■ **Task to complete**: Starting at the line that contains "Given: Open Home with the gear icon", write out every line through the last one in the records below, word for word. Leave out any pictures.

(Saved entries)

____

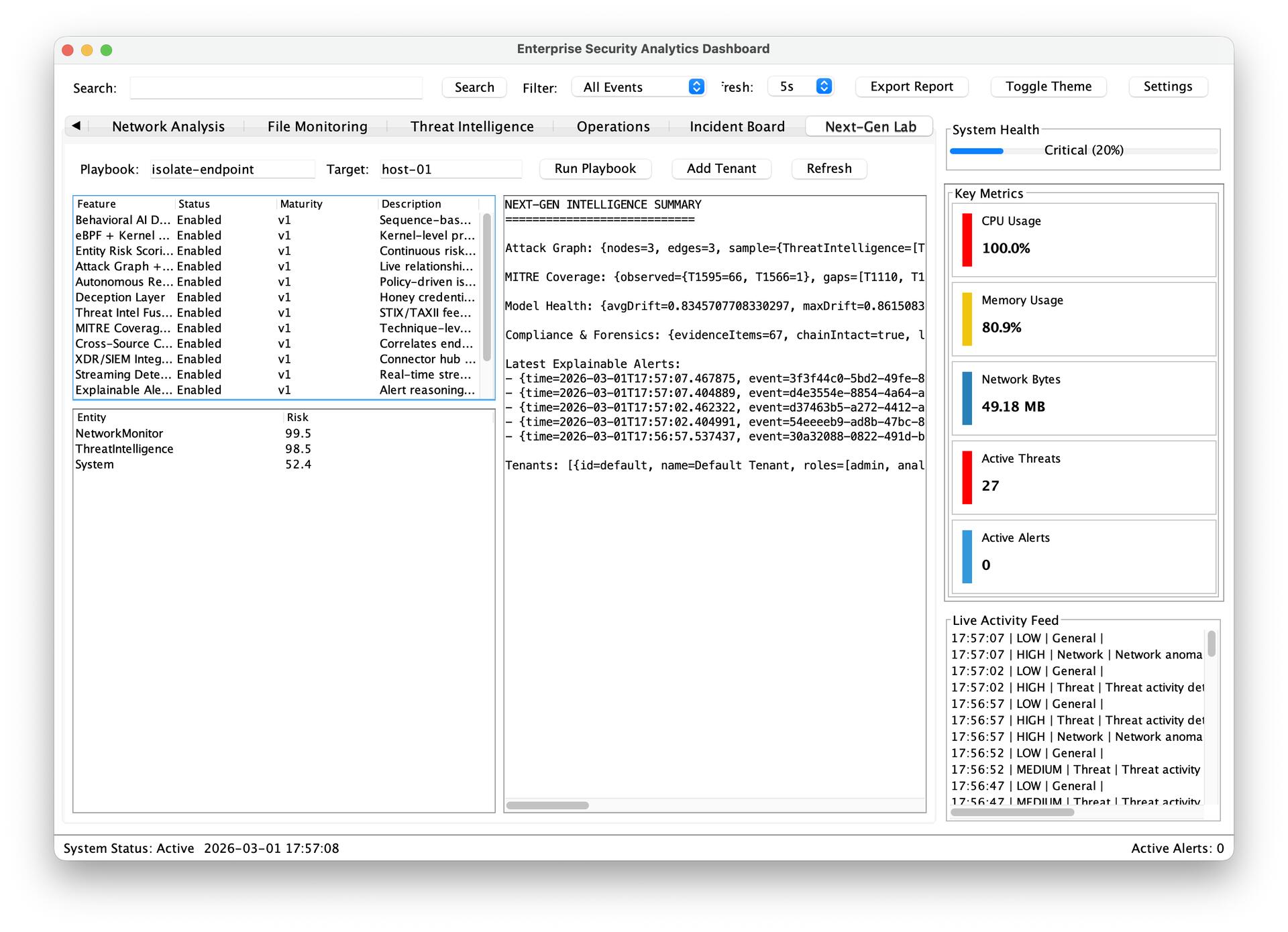Select the Incident Board tab
The width and height of the screenshot is (1288, 932).
(x=737, y=126)
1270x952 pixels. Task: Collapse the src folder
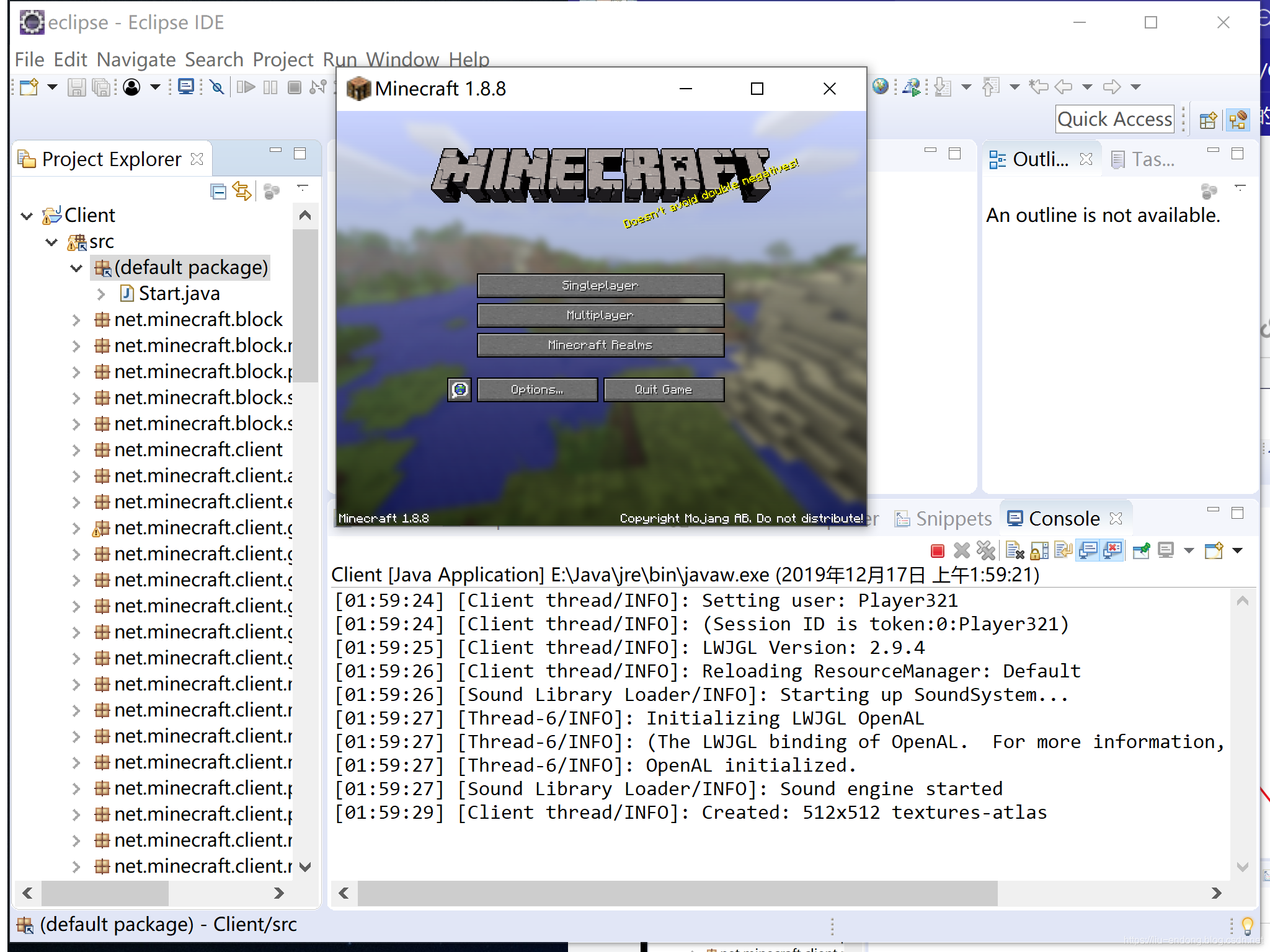[x=51, y=242]
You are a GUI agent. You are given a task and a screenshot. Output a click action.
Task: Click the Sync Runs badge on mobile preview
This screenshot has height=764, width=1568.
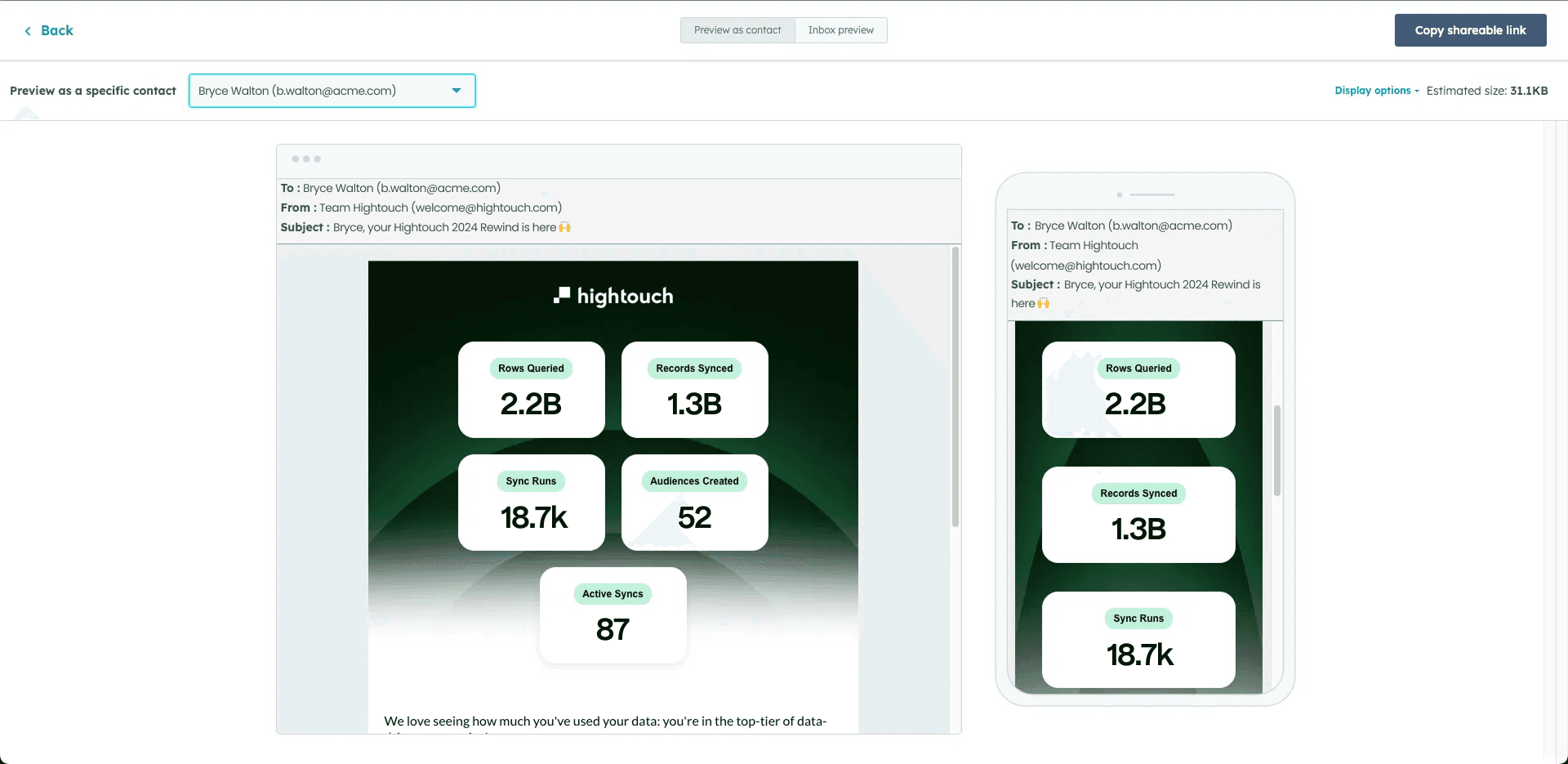coord(1138,619)
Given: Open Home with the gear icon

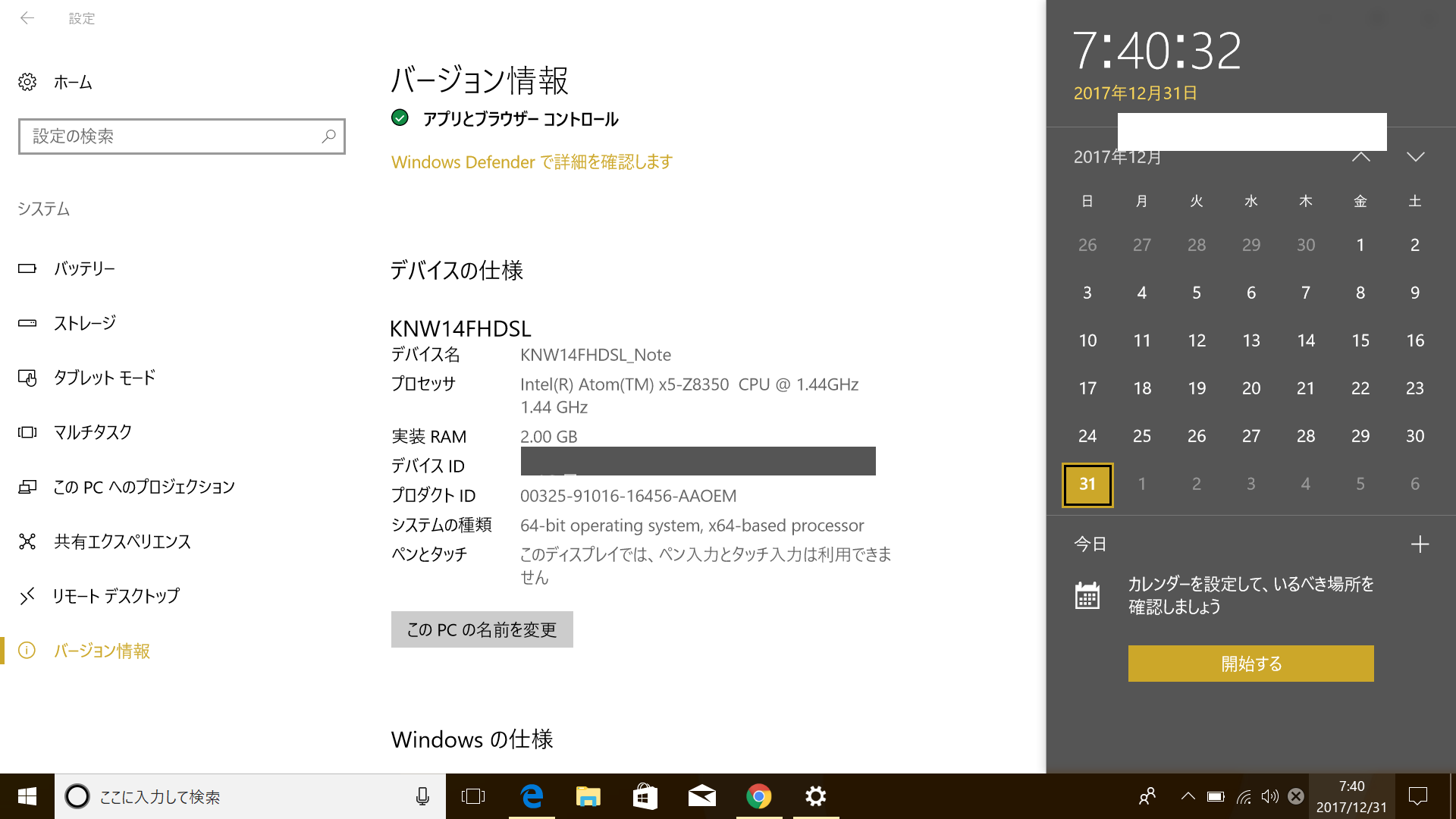Looking at the screenshot, I should [27, 82].
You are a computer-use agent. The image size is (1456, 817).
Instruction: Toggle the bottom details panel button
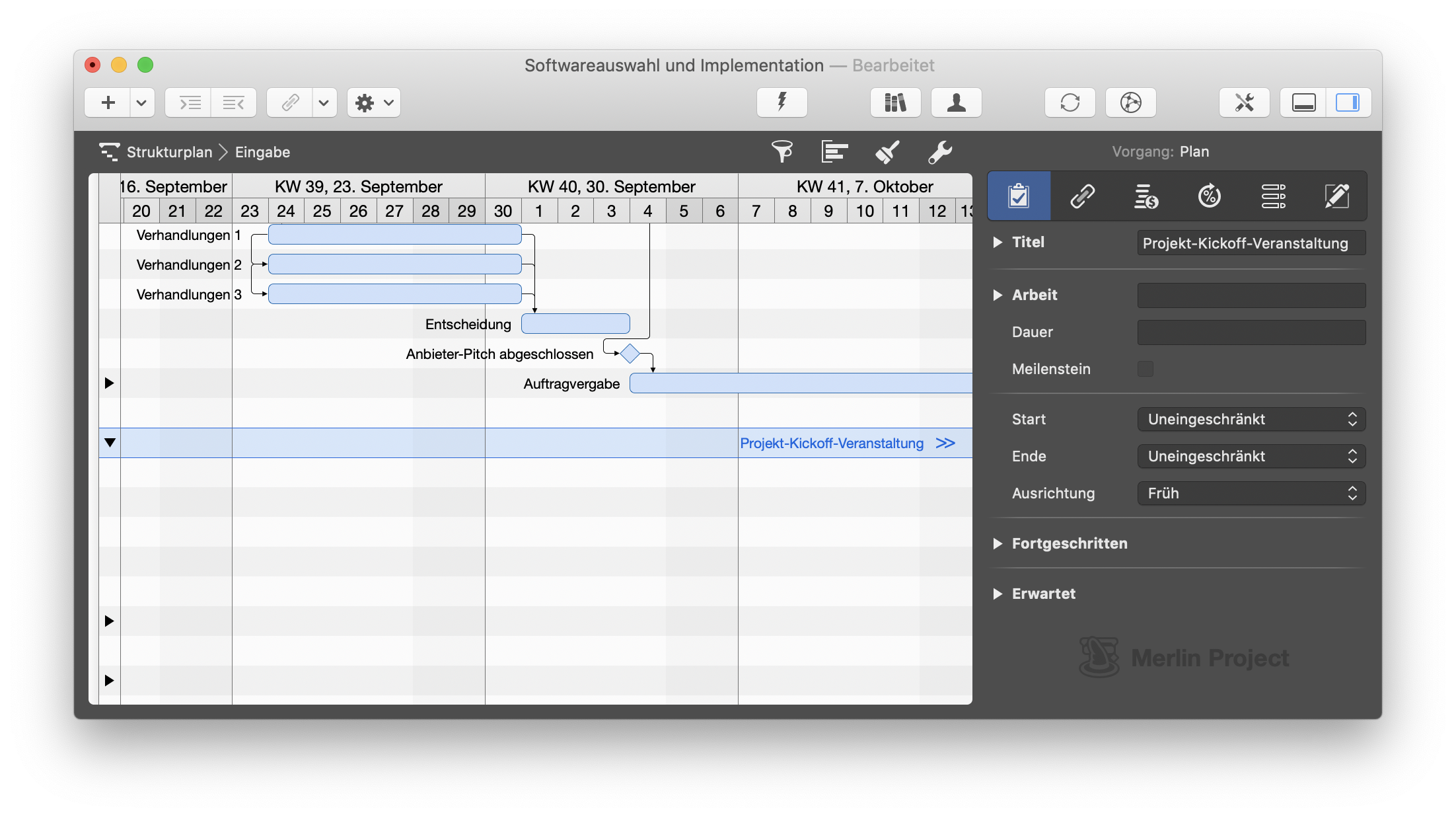click(1302, 102)
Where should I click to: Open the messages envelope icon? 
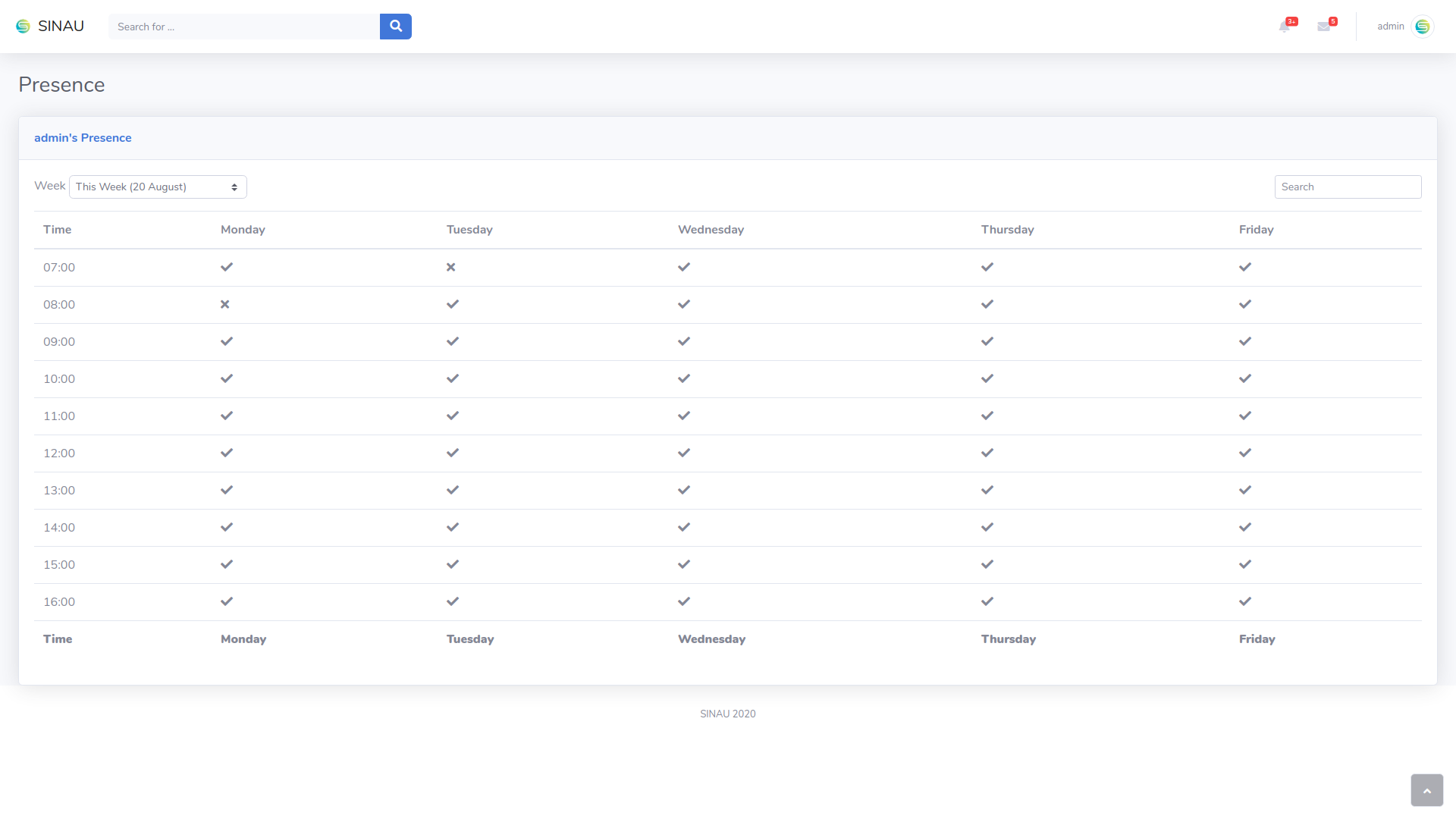click(1324, 27)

____

■ **Exercise result**:
Given: Open Home with the gear icon

Looking at the screenshot, I should [27, 82].
You are a computer-use agent. The image size is (1456, 817).
Instruction: Toggle the bottom details panel button
click(1302, 102)
Where should I click to: Open the messages envelope icon? 
click(1324, 27)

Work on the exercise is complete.